You can leave your mark on Bryn Mawr

Brass nameplates in dorm rooms, a student-led commemoration of their time at the College, stretches back to the earliest years at Bryn Mawr.

Hannah Carroll installs her brass nameplate

Brass plaques are by far one of my favorite things about Bryn Mawr dorms. My room in Merion has dozens of plaques, including some dating to the 1890s, from some of the dorm’s first residents.

Hannah Carroll ’26

I study material culture, and one of the things I love about Bryn Mawr is how we mark our identity, our culture, and our experiences through tangible things such as lanterns and lizard strings and May Day gifts. As informal memorials, I love how the plaques remind us of continuity and change in life at Bryn Mawr, as well as invite us to ponder the individual lives of students past.

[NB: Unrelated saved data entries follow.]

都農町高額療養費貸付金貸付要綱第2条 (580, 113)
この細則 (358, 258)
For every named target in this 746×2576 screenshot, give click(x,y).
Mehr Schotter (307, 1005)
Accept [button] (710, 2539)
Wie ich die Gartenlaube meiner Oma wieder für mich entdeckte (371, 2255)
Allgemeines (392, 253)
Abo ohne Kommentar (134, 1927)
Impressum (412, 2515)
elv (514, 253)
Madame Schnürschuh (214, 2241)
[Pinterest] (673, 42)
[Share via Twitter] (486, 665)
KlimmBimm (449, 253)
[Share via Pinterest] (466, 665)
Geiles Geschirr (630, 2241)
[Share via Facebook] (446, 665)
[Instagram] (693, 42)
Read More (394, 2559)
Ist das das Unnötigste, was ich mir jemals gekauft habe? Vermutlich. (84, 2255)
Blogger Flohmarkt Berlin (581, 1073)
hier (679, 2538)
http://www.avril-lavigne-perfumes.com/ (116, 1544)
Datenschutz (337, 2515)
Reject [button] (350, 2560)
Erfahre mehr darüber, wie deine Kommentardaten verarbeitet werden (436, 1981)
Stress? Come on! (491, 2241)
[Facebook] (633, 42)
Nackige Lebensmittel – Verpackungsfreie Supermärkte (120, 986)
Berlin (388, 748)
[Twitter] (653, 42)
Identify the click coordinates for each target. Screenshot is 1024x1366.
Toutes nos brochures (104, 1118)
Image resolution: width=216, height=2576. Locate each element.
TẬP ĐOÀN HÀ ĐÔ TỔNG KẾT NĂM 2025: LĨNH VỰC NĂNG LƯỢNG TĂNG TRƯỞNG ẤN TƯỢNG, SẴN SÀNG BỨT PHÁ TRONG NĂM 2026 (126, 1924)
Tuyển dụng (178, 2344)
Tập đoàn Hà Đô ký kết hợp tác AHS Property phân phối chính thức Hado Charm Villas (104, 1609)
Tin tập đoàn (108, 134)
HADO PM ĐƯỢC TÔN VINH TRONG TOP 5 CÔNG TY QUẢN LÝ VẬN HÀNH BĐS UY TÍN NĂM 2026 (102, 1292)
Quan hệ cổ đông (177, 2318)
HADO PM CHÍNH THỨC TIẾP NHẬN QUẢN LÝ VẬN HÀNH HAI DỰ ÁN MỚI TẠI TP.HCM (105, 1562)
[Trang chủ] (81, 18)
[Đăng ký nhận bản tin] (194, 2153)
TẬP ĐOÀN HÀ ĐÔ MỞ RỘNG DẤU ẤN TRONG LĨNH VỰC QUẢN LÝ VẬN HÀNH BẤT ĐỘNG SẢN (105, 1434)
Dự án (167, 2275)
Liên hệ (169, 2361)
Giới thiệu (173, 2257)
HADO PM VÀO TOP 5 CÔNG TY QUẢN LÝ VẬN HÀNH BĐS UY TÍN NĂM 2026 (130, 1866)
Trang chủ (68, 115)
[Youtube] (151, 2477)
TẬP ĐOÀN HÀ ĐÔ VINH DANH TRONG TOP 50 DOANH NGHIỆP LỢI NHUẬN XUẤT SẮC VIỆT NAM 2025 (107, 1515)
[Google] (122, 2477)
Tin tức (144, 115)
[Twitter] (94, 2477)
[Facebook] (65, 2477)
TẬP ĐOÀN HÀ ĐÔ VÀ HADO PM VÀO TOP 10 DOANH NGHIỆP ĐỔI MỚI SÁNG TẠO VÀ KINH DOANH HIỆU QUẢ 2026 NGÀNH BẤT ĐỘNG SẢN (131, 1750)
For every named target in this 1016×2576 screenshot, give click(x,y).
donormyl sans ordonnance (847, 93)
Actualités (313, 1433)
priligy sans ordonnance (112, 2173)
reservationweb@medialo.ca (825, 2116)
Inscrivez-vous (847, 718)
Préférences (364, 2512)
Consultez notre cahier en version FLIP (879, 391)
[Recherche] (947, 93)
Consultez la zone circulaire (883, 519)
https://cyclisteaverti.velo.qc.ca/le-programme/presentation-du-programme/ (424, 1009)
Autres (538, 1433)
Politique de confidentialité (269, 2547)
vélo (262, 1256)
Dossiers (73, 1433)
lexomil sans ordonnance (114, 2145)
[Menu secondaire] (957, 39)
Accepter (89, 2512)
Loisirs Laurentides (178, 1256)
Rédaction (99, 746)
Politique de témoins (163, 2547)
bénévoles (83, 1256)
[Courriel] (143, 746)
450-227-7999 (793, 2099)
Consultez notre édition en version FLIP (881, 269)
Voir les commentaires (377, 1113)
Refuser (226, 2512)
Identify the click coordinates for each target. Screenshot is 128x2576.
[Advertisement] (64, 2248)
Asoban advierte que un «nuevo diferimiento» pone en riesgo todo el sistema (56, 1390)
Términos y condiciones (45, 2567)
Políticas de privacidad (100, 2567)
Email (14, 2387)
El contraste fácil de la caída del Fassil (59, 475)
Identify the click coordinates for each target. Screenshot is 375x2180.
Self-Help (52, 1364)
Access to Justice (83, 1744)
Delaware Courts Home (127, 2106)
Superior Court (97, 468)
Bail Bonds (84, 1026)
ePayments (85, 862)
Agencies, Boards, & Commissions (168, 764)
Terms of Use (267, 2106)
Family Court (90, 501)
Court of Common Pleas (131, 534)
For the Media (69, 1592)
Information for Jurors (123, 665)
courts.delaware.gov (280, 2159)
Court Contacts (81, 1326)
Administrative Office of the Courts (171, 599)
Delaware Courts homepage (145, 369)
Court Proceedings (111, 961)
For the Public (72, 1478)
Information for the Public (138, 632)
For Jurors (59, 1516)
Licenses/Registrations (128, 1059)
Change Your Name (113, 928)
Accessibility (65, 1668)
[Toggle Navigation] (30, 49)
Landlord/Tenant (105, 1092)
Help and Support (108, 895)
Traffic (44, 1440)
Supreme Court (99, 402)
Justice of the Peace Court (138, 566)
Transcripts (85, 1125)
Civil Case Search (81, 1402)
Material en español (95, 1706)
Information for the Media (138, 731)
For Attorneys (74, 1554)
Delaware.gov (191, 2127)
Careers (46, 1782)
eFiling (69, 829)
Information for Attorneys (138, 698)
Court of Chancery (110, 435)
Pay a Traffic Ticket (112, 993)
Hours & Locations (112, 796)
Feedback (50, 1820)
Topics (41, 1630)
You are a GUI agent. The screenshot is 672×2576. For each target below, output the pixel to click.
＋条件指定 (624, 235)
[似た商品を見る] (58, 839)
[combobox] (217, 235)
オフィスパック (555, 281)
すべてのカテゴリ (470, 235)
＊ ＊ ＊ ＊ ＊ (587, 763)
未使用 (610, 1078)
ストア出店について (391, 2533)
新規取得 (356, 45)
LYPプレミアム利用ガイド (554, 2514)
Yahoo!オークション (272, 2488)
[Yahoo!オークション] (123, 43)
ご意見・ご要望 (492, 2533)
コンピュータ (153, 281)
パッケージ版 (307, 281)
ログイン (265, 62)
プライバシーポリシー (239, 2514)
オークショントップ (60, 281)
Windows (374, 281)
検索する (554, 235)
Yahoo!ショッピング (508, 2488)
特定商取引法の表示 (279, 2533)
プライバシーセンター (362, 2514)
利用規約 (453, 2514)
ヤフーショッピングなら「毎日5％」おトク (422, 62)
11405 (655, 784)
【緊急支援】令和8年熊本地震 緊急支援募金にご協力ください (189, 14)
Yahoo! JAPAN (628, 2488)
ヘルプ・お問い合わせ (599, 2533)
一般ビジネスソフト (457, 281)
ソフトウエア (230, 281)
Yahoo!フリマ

The theme of continuity is particularly important to me as a second-generation Bryn Mawr student; my mother is Rebecca “Becky” Hirsh Carroll ’92. Each year, when I would move into my rooms, I would always go straight to the plaques and read off the names from around the time my mother would have been here and ask her if she recognized any of those people (she often did).

It was an honor to add my name to the windowsill and the long chain of women whose experiences at Bryn Mawr involved Merion 301. I hope that whoever occupies the room in the future will feel comforted and uplifted by our presences in the room.


This story is part of our "26 Things to Love About Bryn Mawr in 2026" spring issue of the Bulletin.